Illustratie: Hans Klaverdijk

God, wat schaam ik me nu voor die column.

Met name Quinsy Gario is in de afgelopen vier jaar behandeld zoals Janmaat in de jaren tachtig. Hij is genegeerd, geschoffeerd en met de dood bedreigd. En net als de lijsttrekker van de Centrumpartij hoefde hij niet te rekenen op beveiliging. ‘Ik krijg anonieme brieven,’ zei hij vorig jaar nog. ‘Daarin staat dat mensen me een kogel door mijn kop gaan jagen. Of dat ze mijn strot gaan doorsnijden.’

Tegelijkertijd kan Gario, net als Janmaat, onuitstaanbaar zijn. Vlak na de ramp met vlucht MH17, twitterde hij: ‘White lives matter more than brown ones.’ Een paar maanden na de intocht in Dordrecht met zijn mededemonstrant Kno’ledge Cesare (‘Gario denkt dat het allemaal om hem draait’), zoals Janmaat het ook voortdurend aan de stok kreeg met zijn partijgenoten. Zelf heb ik Gario een paar weken geleden op ‘mute’ gezet op Twitter, nadat hij de zoveelste zuigende opmerking op me had afgevuurd.

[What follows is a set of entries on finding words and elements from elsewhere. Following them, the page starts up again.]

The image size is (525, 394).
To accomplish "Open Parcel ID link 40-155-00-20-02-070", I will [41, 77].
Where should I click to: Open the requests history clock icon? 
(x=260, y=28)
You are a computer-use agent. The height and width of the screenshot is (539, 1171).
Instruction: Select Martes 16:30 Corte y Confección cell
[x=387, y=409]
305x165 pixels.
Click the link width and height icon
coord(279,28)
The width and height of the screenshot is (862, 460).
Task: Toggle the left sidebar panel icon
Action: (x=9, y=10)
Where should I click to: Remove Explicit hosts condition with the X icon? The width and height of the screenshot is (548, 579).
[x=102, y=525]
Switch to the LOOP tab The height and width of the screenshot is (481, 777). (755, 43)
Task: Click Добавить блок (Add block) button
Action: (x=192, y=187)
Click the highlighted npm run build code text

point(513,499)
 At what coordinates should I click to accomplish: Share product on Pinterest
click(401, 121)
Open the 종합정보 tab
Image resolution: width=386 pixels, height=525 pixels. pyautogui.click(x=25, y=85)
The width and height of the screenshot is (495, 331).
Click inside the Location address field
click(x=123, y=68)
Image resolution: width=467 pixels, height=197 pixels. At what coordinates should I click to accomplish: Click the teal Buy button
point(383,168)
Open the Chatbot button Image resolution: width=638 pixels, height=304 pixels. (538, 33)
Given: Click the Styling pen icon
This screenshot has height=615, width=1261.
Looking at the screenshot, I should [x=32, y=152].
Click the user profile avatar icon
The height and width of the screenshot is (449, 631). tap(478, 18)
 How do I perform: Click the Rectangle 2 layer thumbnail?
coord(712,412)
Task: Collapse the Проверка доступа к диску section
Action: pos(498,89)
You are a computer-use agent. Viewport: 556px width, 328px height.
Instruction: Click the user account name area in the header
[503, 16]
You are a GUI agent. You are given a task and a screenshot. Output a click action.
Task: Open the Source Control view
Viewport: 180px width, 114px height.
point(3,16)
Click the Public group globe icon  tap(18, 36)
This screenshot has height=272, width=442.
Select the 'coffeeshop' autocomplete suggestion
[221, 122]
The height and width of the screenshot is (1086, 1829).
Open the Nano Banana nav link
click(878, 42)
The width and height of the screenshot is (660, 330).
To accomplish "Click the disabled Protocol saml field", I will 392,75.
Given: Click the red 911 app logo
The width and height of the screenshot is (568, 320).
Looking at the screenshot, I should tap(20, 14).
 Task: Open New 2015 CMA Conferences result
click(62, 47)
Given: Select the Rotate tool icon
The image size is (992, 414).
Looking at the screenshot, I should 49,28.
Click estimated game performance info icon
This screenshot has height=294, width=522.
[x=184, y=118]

Het enige punt is: Quinsy Gario is grandioos gelijk aan het krijgen. Hij heeft samen met een kleine groep activisten een enorm debat over racisme in Nederland aangezwengeld. Dit is Politiek met een hoofdletter. En dit is waar al die redelijke wetenschappers, journalisten en politici, in de denktanks, bij de kranten en de partijen, van kunnen leren.

Leer van Gario, leer van Janmaat. Wie de wereld wil veranderen, ten goede of ten kwade, moet onrealistisch, onredelijk en onuitstaanbaar zijn.